[START Page]

We wanted to see for ourselves. So we cloned the repository and ran the experiment 451 times across 15 random seeds on an NVIDIA H100 GPU through Google Colab (we had no extra neurons lying around to spare), with an additional 150 runs on a MacBook to confirm the pattern held across hardware. If you want to modify the code, you can take it for a spin here.
One caveat. This was a software-only test. Our runs isolate the software pipeline rather than a live neuron dish. But that is why the ablation result matters. If the decoder were secretly doing all the work, random or zeroed inputs should perform similarly. Instead, performance drops when structured signal is removed, which suggests the system is not simply a software policy masquerading as wetware.
We defined a breakthrough as any episode scoring above −600 reward, where −1,000 is the floor and positive scores are possible. The agent never killed anything in any mode; learning here means surviving longer and accumulating reward rather than combat. [That pattern is expected in early RL and wetware-style setups: survival gives dense, immediate feedback, while a kill requires a long, brittle action chain (find, aim, fire) with sparse reward. In that regime, policies often settle into a local minimum of “stay alive longer” (i.e. hiding in a corner) which raises reward without developing lethal combat behavior.]
With the neuron signal intact, the agent crossed that threshold in 27% of H100 episodes. Replace the signal with noise: 7%. Silence it entirely: 8%. The ceiling told the same story. The best intact-signal episode scored −100; the best random episode managed −330, and zero topped out at −380. On the MacBook, where the effect was even sharper, the intact signal produced the only positive score in the entire dataset: +160, while random never broke −600. The decoder alone wasn’t enough.

[END Page]
[START Records]

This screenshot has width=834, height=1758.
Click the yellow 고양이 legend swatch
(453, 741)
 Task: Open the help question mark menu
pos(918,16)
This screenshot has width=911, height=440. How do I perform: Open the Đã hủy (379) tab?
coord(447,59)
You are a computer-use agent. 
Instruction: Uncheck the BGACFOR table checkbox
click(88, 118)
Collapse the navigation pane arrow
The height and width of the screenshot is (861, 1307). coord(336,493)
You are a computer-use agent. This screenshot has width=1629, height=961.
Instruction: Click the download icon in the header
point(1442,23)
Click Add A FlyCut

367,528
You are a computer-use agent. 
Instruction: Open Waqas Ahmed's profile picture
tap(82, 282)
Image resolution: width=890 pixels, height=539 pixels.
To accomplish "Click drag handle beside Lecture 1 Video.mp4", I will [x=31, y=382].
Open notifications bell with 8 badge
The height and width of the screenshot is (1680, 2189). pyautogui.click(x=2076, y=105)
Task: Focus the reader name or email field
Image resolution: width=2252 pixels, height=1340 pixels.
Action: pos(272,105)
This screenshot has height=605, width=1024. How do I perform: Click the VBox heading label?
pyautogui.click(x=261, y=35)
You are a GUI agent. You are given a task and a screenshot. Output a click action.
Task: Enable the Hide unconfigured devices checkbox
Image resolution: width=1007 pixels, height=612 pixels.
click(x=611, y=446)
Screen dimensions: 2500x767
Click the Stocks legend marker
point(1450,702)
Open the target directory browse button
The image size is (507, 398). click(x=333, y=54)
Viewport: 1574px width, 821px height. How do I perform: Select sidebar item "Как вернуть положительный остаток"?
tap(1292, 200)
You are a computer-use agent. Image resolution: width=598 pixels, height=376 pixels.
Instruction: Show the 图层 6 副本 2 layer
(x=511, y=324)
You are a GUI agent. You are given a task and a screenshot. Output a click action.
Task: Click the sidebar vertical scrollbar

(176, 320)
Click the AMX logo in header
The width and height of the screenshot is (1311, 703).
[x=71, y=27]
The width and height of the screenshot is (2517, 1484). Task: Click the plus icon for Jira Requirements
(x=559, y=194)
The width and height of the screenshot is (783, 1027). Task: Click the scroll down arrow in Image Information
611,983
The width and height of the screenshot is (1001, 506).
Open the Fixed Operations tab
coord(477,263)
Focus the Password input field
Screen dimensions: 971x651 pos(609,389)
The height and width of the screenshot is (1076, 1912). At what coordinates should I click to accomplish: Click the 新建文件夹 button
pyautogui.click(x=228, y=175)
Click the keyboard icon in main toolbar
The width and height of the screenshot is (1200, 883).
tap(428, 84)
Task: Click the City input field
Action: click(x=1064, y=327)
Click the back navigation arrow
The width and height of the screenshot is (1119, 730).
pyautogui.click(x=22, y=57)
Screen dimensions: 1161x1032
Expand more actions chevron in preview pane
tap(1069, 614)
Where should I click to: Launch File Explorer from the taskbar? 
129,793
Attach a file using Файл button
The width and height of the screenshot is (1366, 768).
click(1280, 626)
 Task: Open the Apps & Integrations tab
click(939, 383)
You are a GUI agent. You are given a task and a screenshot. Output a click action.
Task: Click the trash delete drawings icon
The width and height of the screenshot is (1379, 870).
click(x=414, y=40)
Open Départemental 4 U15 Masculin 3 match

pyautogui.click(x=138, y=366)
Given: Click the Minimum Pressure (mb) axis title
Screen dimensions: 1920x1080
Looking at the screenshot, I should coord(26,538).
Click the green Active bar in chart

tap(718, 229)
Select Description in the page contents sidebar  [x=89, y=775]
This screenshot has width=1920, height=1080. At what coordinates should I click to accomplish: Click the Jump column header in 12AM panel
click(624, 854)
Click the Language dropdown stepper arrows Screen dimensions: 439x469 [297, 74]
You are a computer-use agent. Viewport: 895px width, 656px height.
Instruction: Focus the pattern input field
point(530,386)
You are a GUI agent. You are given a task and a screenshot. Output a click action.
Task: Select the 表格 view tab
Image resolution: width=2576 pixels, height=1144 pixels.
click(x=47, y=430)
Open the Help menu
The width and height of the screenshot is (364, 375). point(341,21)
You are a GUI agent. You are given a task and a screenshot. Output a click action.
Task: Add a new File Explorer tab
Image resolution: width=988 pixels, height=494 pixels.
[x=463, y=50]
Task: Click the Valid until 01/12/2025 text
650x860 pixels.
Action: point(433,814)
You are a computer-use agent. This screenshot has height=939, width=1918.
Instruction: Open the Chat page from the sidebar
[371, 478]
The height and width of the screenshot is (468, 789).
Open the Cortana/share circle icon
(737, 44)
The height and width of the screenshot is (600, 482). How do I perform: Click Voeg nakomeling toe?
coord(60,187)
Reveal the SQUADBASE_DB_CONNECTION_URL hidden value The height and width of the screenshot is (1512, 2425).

[END Records]

#### Stated exercise
Answer these questions from the text on the neuron-signal experiment:
(a) How many times was the experiment run on the H100 GPU, and across how many random seeds?
(b) What reward score did an episode have to exceed to count as a breakthrough?
(c) What score did the intact signal produce on the MacBook?
The records were drawn from a different source than the text.

#### Full output
(a) 451 times, across 15 random seeds.
(b) −600.
(c) +160, the only positive score in the entire dataset.